The second number, 54,969, was produced last week by MSS (Marine Science Scotland) as the total Scottish salmon rod catch for 2015, of which the Tweed’s share was 8,091, or 15% of the whole.
54,969 sounds a lot, it is better than the 2014 Scottish rod catch of 45,175 (the lowest in living memory), but it is still almost 1/3rd less than the five year average catch……...so better than 2014, but worryingly poor.
It is our custom now to look back at 2010 as the nirvana of recent times in Scottish salmon fishing, the annus mirabilis, when the total Scottish rod catch was 110,496 (more than double the 2015 catch), of which the Tweed’s share was 23,219, or 21% of the whole, and almost 3 times the 2015 Tweed catch.
Of the 4 big rivers, Tweed’s 2015 rod catch of 8,091 was pretty much matched by both the
Tay (7,779) and the Spey (7,728), whereas the Dee (2,558) had an unaccountable, and unwarranted (for it is as well managed a river as any other) shocker.
If the Dee is at one, inexplicable, end of the salmon fortunes for 2015, the smaller northern rivers were, again inexplicably, at the other end, for instance the Naver catching 1,935, far higher than its 10 year average of 1,458, likewise the neighbouring Thurso which caught 1,791 (against its 10 year average of 1,657).

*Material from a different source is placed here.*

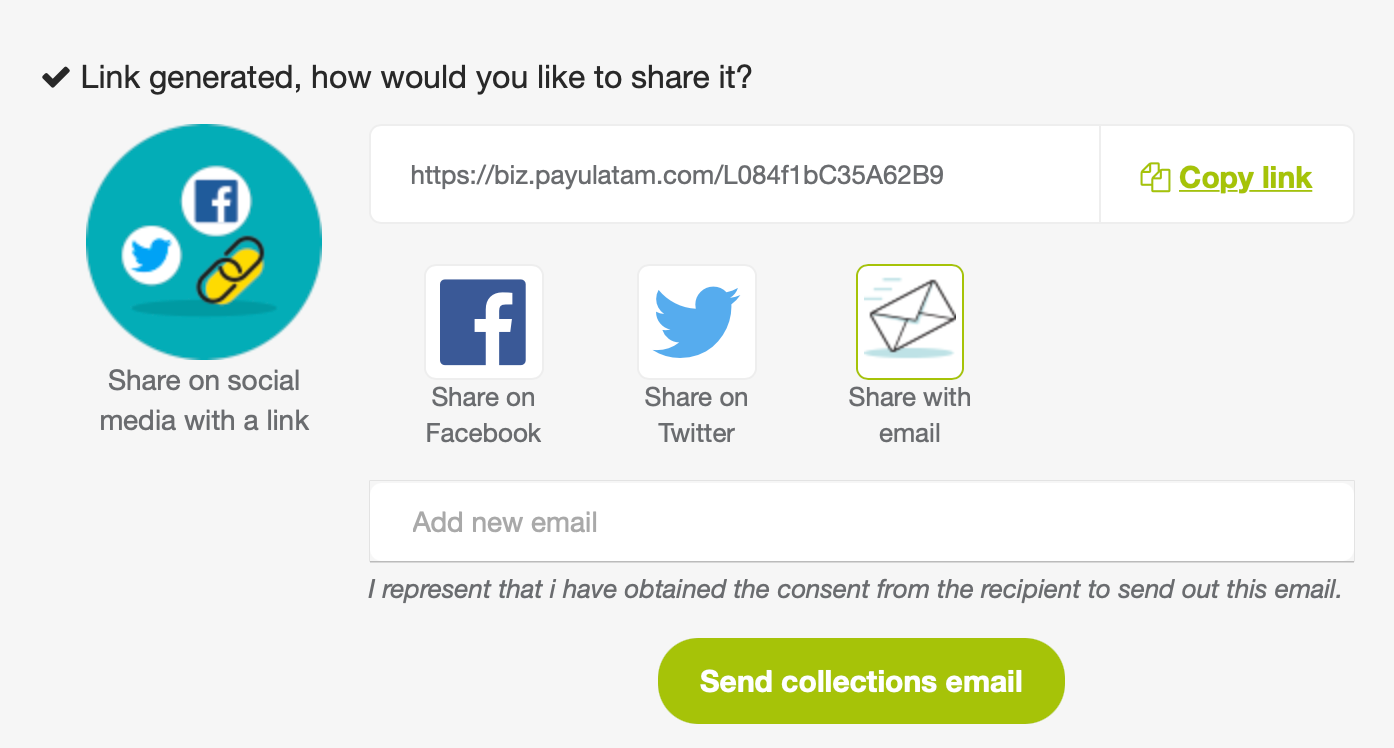Send the collections email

So 2015 presents us with a mixed bag for our rivers, a few very good, some average or below, and the rest pretty poor.
As Andrew Wallace points out in the joint ASFB/RAFTS (Strutt & Parker sponsored) 2016 Report, the concern for us all is that “Scotland has fired its last practical shot in the locker for controlling salmon exploitation, and, like the Bank of England with interest rates, has run out of options to deal with that impact”.

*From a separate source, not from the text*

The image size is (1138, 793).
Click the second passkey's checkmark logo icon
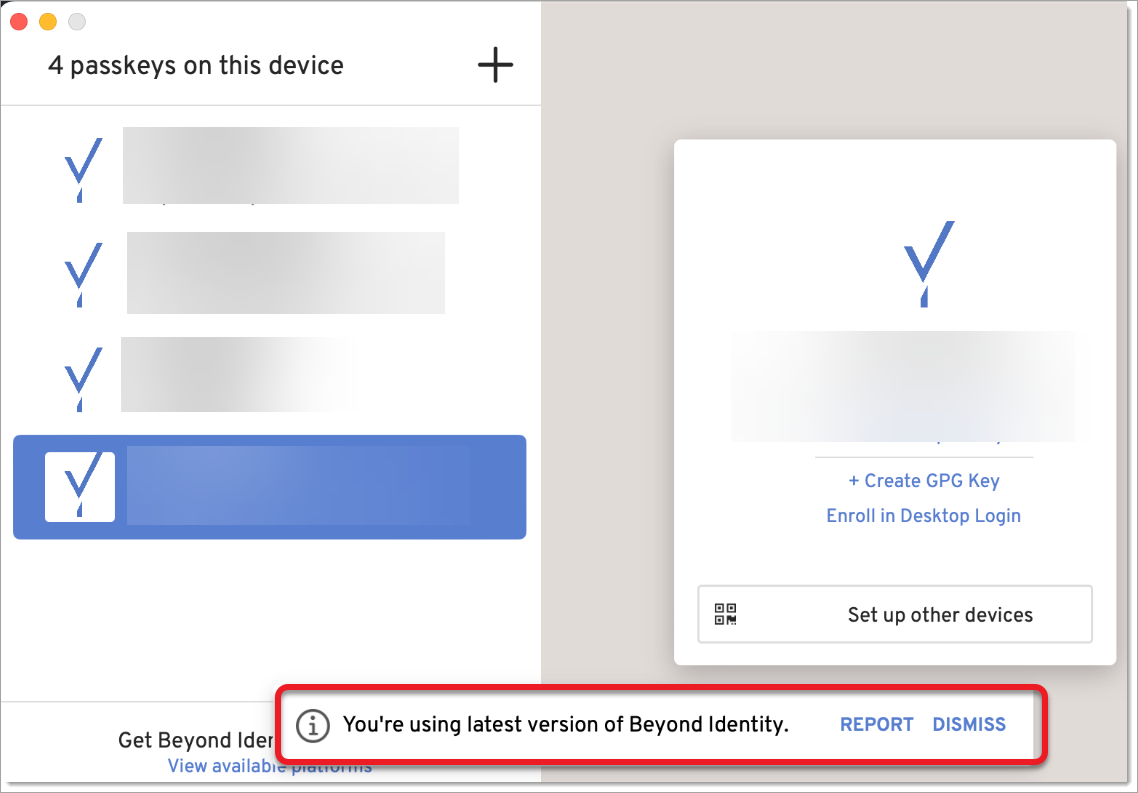click(83, 273)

In other words, our consistent response over the last 30 years to decreasing salmon runs has been both to reduce netting (now in 2016 down to negligible amount compared to previous decades) and for the rods themselves to kill little or nothing (84% of the total 2015 catch was released by the rods).
Having done all that, and if salmon runs either do not recover as they should or, worse still, continue to decline, what do we, or, more relevantly, what can we, do next?
“The problems must be in the sea” I hear you cry, because the river environment in most of our rivers is (arguably) more favourable towards smolt survival now (pisciverous birds excepted, perhaps) than it has ever been.
If that assumption is correct, the challenges, so far wholly unsolved, are not only (a) to identify what it is that is going wrong in the sea, but (b) in the ocean vastnesses, on a different scale to the more accessible and benign river environment, can we ever, affordably, influence whatever it is that is going wrong there?
As some bloke in Stratford almost said, over 400 years ago…….
“ in the sea, or not in the sea, that is the question.”